What's the deal w/ the following during pre-expiration:
intrapleural pressure
alveolar pressure
transpulmonary pressure
transpulmonary pressure gradient

Answer 96

intrapleural pressure: quite negative (-8)
alveolar pressure: = atmospheric
transpulmonary pressure: positive (+8)
transpulmonary pressure gradient: uniform again!!

Question 97

What's the deal w/ the following during forced expiration:
intrapleural pressure
alveolar pressure
transpulmonary pressure
transpulmonary pressure gradient

Answer 97

intrapleural pressure: super positive (+30)
alveolar pressure: very positive–gradient will less positive towards the mouth
transpulmonary pressure: dramatic
transpulmonary pressure gradient: can become negative as you move toward the mouth

Question 98

What happens when the transpulmonary pressure becomes negative in forced expiration?

Answer 98

constriction of airways (small diameter & huge resistance)

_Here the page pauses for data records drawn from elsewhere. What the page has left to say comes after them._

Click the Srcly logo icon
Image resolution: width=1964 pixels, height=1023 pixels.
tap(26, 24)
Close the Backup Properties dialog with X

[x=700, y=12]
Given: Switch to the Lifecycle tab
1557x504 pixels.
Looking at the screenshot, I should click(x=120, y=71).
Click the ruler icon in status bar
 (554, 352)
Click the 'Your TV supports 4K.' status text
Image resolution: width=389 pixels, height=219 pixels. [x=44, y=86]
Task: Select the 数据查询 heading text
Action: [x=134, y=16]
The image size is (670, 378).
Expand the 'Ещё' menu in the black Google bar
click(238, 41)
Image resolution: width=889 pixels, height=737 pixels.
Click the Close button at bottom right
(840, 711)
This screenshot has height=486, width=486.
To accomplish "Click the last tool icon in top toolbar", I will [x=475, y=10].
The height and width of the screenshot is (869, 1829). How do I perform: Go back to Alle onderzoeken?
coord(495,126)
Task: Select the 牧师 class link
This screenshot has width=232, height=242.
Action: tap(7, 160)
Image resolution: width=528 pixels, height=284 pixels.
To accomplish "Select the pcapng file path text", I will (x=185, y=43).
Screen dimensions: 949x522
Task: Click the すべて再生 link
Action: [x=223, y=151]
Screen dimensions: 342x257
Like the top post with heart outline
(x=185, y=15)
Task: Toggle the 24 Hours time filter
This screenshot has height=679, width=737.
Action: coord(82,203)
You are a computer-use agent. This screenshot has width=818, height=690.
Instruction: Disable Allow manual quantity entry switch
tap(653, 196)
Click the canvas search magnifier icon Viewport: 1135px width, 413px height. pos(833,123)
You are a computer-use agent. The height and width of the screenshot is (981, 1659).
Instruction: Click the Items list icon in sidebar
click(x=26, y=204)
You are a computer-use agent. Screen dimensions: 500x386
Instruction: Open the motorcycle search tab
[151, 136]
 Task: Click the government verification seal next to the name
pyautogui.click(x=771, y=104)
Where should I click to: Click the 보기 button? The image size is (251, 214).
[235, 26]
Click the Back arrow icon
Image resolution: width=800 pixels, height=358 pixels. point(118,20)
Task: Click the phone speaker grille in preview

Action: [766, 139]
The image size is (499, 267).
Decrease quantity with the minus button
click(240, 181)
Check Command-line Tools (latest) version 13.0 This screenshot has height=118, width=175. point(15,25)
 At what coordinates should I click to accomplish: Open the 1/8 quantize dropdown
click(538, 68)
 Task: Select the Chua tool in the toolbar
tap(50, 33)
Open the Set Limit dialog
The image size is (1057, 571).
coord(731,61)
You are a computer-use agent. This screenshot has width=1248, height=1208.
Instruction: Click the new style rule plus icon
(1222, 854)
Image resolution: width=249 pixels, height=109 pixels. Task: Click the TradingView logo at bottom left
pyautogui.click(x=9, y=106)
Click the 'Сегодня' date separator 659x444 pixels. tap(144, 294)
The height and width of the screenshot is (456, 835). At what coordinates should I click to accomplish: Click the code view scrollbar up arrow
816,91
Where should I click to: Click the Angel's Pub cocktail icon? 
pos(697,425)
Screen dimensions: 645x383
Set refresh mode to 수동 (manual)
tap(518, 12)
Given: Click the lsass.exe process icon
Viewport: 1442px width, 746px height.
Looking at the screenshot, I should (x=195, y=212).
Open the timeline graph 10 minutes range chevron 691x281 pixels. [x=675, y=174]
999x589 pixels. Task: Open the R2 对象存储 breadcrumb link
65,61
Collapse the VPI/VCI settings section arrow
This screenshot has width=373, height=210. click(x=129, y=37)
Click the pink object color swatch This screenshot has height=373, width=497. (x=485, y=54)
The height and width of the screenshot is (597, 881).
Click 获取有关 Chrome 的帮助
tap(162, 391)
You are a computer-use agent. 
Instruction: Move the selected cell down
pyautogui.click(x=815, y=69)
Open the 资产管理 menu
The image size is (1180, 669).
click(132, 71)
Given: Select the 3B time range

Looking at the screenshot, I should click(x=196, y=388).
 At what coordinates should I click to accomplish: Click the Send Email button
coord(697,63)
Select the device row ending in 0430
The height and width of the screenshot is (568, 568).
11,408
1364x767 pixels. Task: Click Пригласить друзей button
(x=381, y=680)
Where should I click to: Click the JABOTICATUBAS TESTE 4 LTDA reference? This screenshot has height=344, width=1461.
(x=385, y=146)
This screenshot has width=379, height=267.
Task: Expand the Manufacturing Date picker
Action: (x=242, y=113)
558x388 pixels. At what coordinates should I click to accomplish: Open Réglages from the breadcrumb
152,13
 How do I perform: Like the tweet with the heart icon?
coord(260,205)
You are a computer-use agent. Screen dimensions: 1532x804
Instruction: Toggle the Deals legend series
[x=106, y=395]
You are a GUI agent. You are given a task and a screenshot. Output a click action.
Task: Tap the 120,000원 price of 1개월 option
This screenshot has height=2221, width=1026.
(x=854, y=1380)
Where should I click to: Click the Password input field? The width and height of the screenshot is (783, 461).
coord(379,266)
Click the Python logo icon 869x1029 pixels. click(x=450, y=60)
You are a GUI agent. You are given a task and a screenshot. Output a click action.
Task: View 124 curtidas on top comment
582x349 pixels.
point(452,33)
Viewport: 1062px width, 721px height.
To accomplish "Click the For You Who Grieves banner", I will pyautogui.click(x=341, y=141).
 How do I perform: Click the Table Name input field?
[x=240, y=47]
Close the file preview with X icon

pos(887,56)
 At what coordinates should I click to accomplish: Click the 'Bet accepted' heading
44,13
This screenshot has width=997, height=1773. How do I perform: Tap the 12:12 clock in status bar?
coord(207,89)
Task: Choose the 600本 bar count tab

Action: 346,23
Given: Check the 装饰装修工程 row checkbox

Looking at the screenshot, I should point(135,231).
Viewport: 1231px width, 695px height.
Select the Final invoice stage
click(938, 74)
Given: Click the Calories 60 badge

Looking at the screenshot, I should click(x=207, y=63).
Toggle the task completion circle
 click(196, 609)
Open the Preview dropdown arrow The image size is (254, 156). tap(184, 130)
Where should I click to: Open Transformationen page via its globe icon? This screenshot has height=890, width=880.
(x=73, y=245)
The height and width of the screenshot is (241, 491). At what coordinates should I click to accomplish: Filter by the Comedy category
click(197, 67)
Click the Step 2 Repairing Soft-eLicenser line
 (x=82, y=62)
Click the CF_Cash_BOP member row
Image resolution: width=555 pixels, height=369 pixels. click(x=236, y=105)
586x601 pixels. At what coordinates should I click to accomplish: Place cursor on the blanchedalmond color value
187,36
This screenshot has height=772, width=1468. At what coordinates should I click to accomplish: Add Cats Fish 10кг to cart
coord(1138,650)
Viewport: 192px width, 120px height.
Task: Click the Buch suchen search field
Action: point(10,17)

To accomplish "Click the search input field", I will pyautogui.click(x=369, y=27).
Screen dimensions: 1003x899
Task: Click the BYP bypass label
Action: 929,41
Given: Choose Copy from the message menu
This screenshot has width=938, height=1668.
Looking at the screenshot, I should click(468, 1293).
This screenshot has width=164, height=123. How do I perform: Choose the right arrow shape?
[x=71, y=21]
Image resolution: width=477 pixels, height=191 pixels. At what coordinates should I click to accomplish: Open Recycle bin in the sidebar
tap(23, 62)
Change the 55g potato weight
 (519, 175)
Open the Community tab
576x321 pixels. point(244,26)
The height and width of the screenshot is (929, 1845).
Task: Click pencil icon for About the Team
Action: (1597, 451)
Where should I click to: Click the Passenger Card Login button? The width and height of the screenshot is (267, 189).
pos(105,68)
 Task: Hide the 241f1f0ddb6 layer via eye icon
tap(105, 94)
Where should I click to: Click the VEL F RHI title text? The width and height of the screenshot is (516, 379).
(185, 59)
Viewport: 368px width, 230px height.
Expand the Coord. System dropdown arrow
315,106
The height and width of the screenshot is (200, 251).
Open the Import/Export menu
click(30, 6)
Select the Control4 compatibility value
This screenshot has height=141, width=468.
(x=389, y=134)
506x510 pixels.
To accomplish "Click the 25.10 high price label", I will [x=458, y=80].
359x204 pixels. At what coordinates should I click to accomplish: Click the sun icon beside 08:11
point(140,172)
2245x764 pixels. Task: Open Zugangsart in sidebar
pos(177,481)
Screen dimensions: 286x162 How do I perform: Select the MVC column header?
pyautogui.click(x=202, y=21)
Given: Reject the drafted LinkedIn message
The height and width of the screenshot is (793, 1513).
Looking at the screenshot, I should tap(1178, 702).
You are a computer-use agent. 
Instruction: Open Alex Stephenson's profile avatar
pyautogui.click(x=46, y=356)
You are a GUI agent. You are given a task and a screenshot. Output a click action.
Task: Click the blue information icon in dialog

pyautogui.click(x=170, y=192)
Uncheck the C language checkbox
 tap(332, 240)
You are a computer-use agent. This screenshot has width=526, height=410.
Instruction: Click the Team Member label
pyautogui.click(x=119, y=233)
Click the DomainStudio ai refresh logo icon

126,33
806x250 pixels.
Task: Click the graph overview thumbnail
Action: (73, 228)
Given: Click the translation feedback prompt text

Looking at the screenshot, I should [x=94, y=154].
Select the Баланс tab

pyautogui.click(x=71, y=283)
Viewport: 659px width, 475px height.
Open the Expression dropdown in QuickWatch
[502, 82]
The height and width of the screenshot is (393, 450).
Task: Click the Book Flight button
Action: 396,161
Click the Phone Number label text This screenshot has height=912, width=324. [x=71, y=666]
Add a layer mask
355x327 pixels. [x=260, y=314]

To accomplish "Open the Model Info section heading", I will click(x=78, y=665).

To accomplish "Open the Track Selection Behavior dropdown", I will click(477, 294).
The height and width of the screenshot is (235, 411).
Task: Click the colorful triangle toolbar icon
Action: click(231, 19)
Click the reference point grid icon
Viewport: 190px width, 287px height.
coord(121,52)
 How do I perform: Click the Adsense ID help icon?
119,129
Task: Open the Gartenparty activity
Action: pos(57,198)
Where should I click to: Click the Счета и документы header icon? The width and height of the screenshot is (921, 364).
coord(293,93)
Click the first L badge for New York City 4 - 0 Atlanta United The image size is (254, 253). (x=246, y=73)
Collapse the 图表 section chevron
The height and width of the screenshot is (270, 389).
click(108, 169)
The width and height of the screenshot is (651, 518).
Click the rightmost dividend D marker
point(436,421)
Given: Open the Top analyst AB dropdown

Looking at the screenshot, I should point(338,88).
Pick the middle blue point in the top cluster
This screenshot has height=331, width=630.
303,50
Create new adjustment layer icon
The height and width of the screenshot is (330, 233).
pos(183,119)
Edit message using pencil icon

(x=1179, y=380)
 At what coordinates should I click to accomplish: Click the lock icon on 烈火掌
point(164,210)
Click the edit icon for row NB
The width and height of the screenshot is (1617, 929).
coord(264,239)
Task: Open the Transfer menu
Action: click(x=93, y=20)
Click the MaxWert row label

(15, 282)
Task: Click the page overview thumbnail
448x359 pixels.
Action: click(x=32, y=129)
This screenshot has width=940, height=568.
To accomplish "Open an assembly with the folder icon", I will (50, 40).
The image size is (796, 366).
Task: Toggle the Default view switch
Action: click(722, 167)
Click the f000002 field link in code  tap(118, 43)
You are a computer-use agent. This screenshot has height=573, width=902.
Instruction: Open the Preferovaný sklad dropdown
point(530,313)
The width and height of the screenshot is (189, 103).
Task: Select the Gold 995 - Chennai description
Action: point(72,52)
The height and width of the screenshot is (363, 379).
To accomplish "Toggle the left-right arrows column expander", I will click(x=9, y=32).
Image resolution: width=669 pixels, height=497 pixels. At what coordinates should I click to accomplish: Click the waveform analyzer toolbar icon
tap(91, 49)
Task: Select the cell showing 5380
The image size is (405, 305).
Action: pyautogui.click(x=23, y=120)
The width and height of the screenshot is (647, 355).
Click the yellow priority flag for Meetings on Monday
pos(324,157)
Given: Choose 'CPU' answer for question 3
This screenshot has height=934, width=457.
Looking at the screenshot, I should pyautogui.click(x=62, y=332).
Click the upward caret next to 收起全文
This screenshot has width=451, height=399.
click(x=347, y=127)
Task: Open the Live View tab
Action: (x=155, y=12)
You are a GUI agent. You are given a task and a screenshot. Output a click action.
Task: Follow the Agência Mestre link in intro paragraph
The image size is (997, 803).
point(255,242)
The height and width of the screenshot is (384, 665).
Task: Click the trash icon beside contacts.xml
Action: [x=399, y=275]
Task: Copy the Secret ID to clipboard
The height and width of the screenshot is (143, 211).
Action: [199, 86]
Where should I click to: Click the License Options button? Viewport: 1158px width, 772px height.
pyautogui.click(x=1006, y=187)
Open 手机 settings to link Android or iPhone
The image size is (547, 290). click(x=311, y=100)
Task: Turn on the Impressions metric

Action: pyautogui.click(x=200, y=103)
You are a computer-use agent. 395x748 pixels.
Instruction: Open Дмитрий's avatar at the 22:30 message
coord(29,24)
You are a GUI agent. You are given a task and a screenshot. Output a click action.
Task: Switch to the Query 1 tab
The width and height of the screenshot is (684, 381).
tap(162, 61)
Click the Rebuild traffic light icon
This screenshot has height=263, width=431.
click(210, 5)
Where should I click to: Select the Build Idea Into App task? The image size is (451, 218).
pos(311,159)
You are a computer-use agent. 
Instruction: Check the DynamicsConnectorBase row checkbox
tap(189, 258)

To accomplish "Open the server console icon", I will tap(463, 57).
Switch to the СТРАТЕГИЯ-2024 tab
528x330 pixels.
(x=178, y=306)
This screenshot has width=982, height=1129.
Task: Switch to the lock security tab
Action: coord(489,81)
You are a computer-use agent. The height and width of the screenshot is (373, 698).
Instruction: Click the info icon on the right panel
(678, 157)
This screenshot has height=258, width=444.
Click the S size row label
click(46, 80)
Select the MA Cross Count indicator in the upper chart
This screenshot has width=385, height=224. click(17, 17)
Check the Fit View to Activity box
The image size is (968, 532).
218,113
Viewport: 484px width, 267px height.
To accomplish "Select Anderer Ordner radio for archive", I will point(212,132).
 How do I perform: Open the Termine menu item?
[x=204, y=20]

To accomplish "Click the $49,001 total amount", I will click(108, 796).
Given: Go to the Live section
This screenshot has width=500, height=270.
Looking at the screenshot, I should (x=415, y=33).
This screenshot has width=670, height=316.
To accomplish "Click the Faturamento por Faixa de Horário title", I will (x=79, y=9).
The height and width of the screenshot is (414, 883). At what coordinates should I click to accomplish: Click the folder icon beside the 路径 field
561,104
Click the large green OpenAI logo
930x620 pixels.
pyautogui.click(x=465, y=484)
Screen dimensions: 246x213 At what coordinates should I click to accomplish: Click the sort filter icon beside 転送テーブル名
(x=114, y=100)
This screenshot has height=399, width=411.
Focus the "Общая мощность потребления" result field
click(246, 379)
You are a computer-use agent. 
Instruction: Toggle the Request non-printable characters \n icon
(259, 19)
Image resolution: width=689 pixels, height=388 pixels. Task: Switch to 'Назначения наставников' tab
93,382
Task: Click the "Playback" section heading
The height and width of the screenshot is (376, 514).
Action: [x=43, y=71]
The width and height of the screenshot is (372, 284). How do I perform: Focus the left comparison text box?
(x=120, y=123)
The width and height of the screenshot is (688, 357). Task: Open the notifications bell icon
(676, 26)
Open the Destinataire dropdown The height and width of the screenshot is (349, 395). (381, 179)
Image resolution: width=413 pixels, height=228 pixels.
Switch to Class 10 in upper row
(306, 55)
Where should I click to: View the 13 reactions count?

**the harder you try the more likely your airways are to collapse…. : (

Question 99

In patients with emphysema they have reduced _____ & this compromises their _____ pressure. Thus, they don’t have trouble w/ inspiration, but only expiration. To combat this you use what technique?

Answer 99

reduced elasticity
transpulmonary pressure (less recoil)
Pursed lips increase resistance of the airway & allow them to breathe out their air.